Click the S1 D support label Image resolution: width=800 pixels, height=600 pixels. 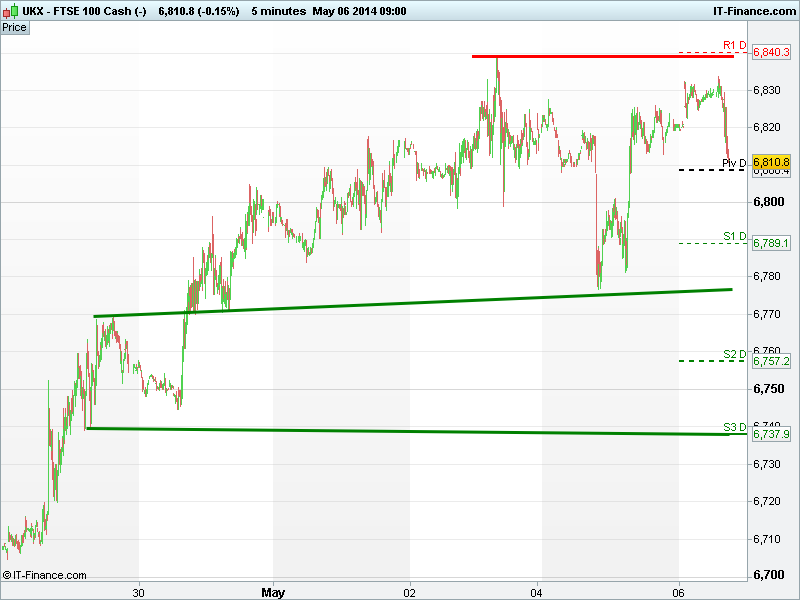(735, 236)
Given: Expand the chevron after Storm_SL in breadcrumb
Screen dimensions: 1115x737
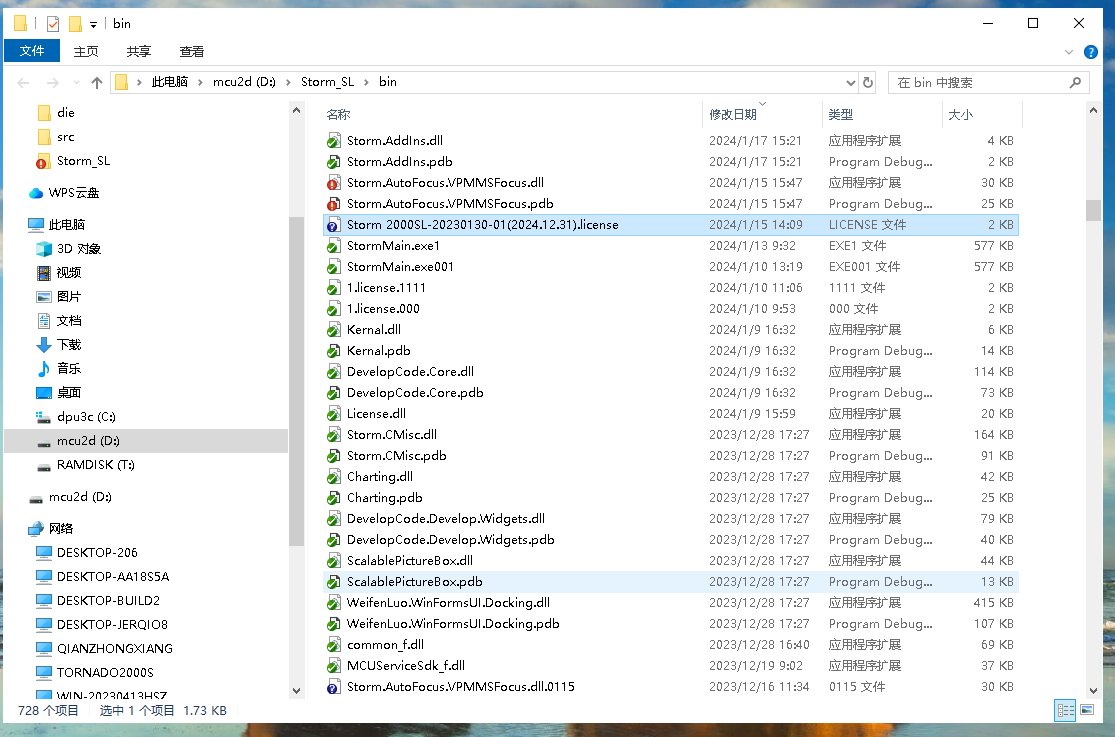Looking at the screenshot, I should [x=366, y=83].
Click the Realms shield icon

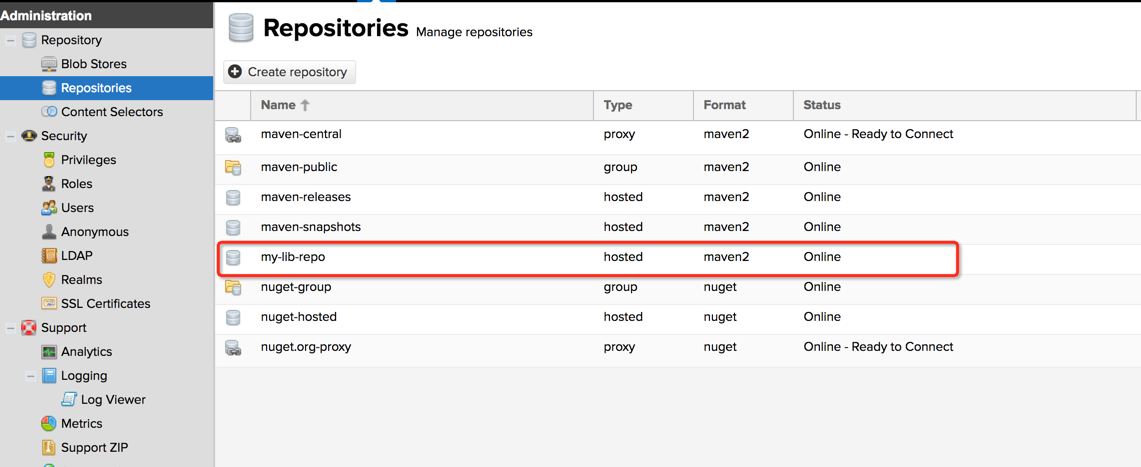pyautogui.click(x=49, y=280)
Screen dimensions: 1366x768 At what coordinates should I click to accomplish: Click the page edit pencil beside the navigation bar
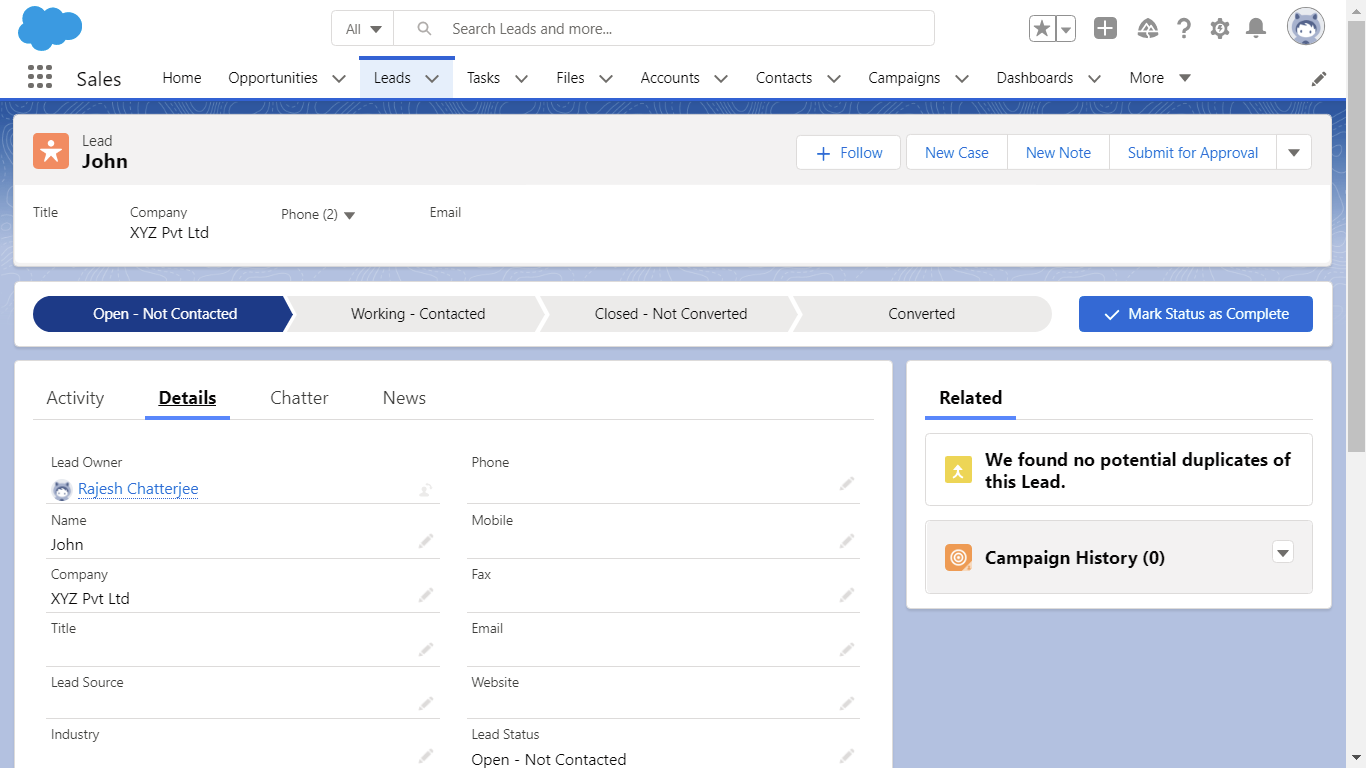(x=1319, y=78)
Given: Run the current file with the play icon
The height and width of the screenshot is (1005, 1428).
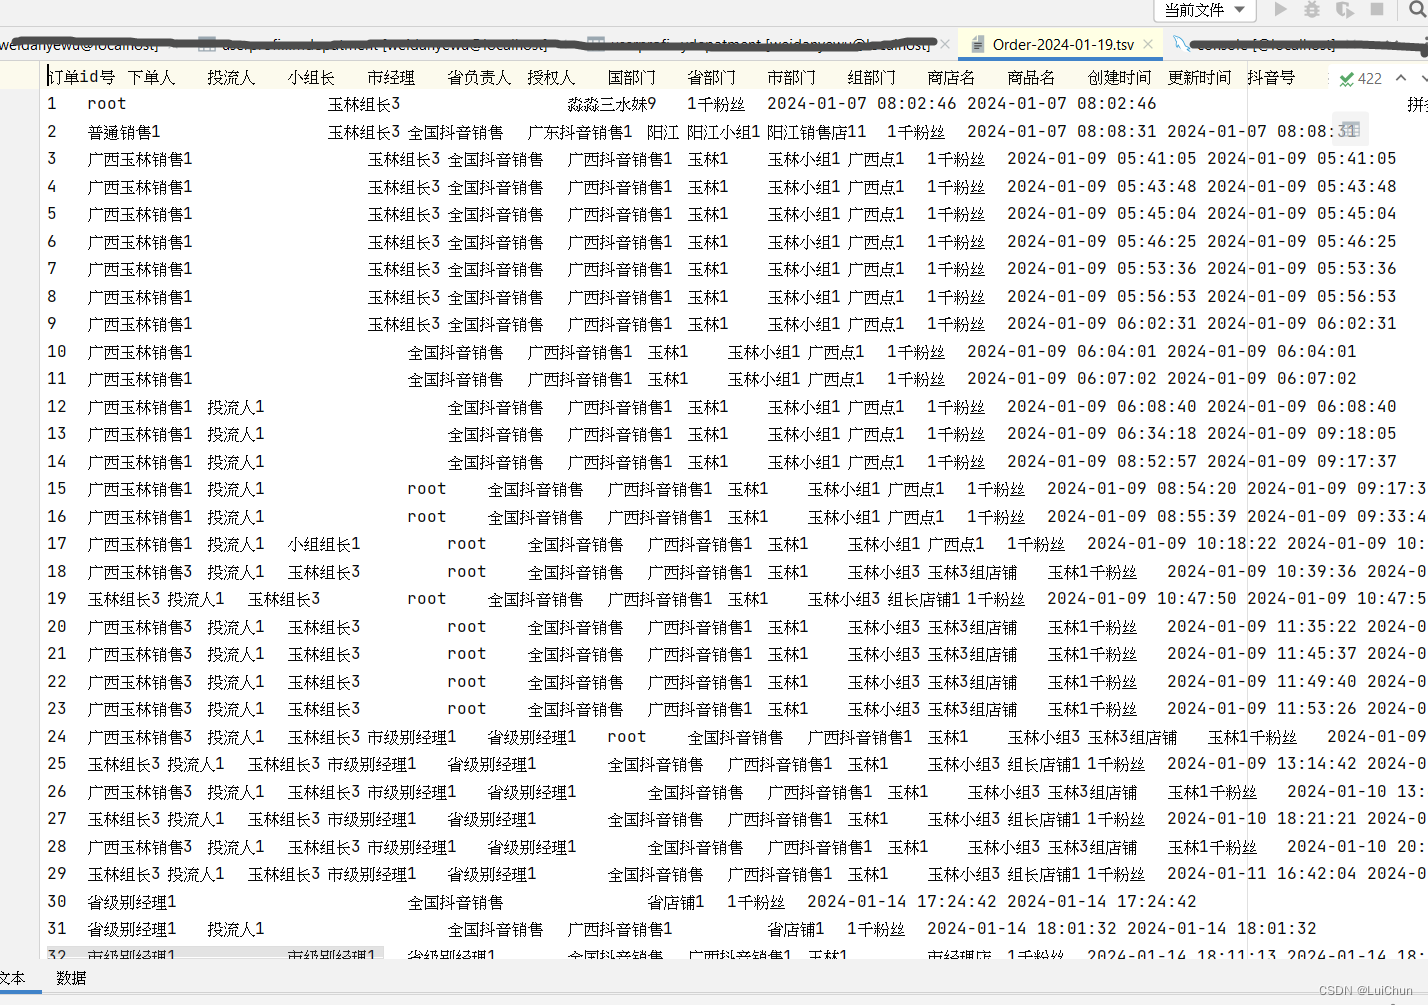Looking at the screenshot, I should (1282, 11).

--*--

Please transcribe word for word the lines from the one bearing "Click the Realms shield icon" through the last line of the records above, omitting the pictures.

Click the Realms shield icon

pyautogui.click(x=49, y=280)
Screen dimensions: 1366x768 At what coordinates should I click to accomplish: Click the page edit pencil beside the navigation bar
(x=1319, y=78)
Given: Run the current file with the play icon
The height and width of the screenshot is (1005, 1428).
Looking at the screenshot, I should (1282, 11).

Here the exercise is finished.